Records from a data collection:
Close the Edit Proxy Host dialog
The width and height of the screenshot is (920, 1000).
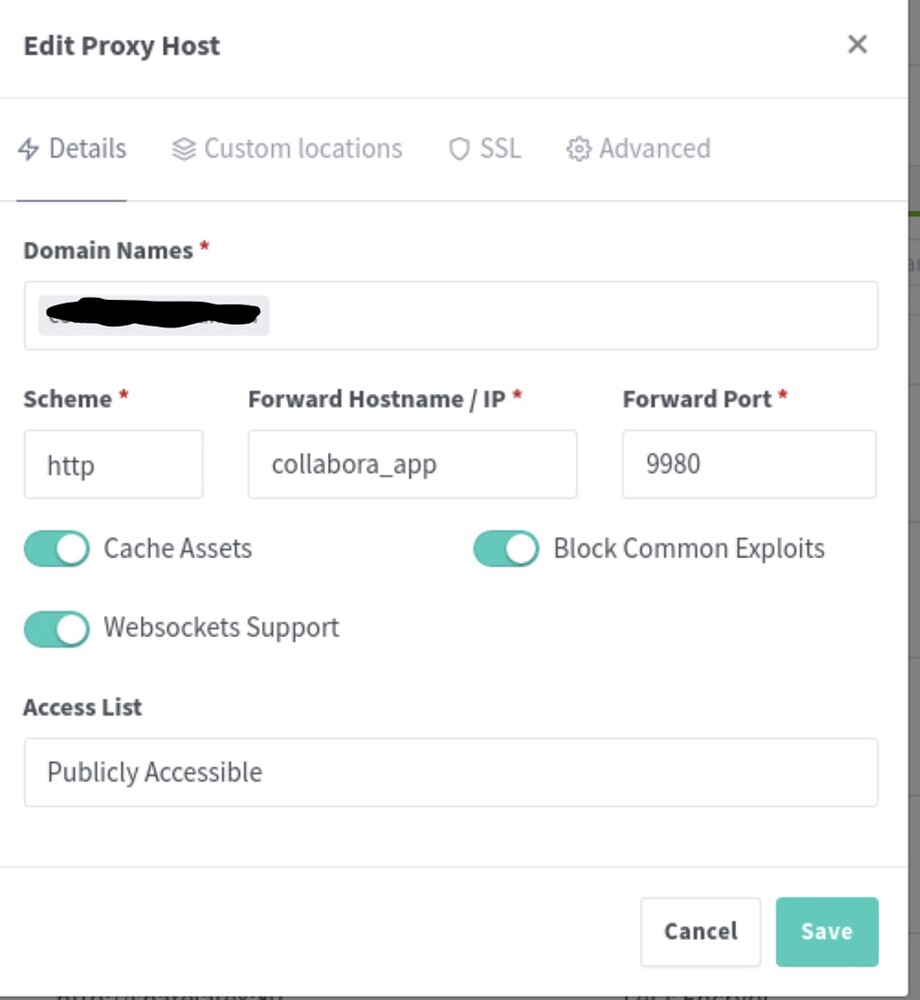tap(857, 44)
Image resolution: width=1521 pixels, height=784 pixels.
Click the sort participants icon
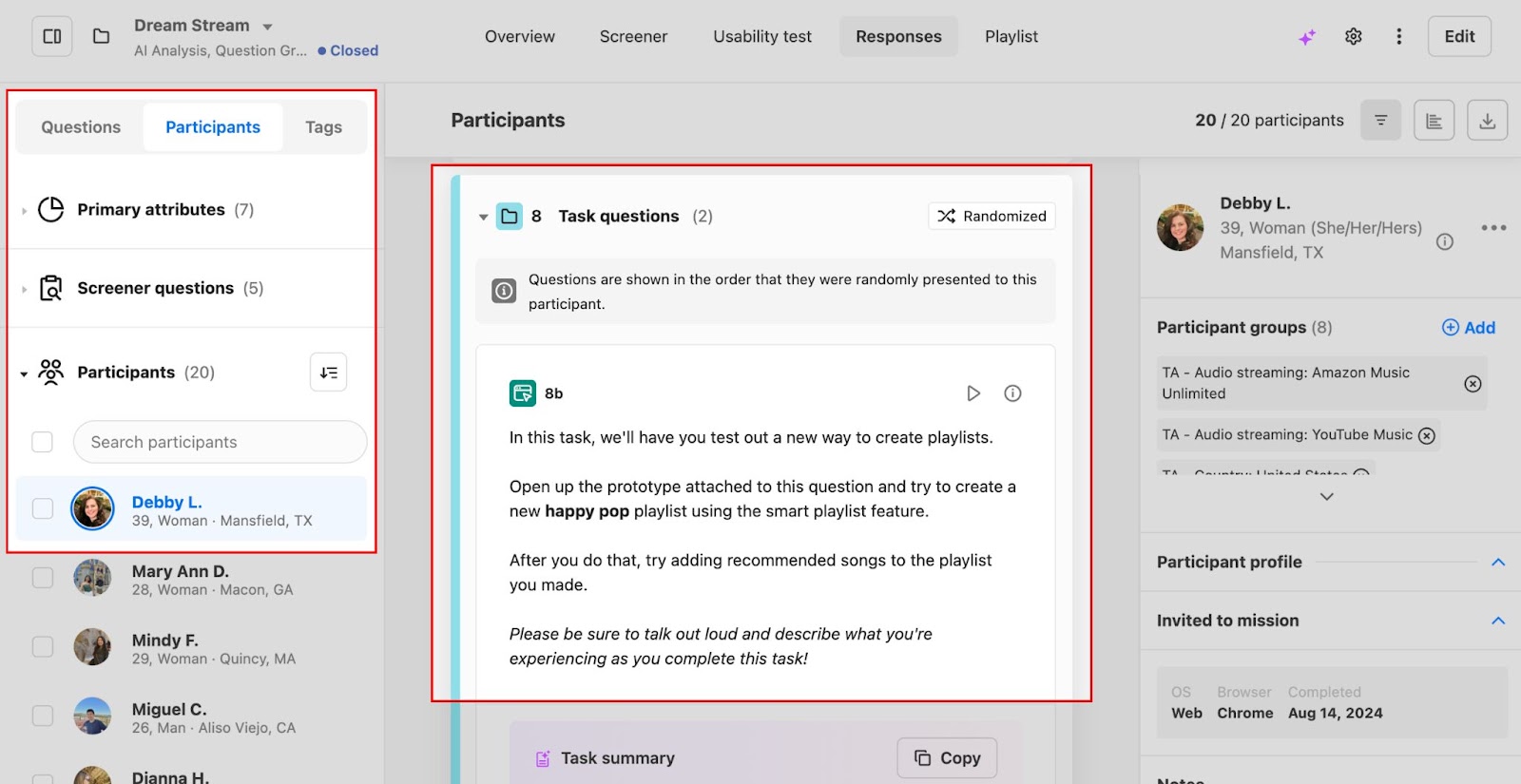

__Exercise objective__. Starting at the line containing "Image resolution: width=1521", output every remaining line of the records above exactly, the last one included. Nothing else belongs in the output, and no pictures either.

__Answer for this exercise__.
Image resolution: width=1521 pixels, height=784 pixels.
Click the sort participants icon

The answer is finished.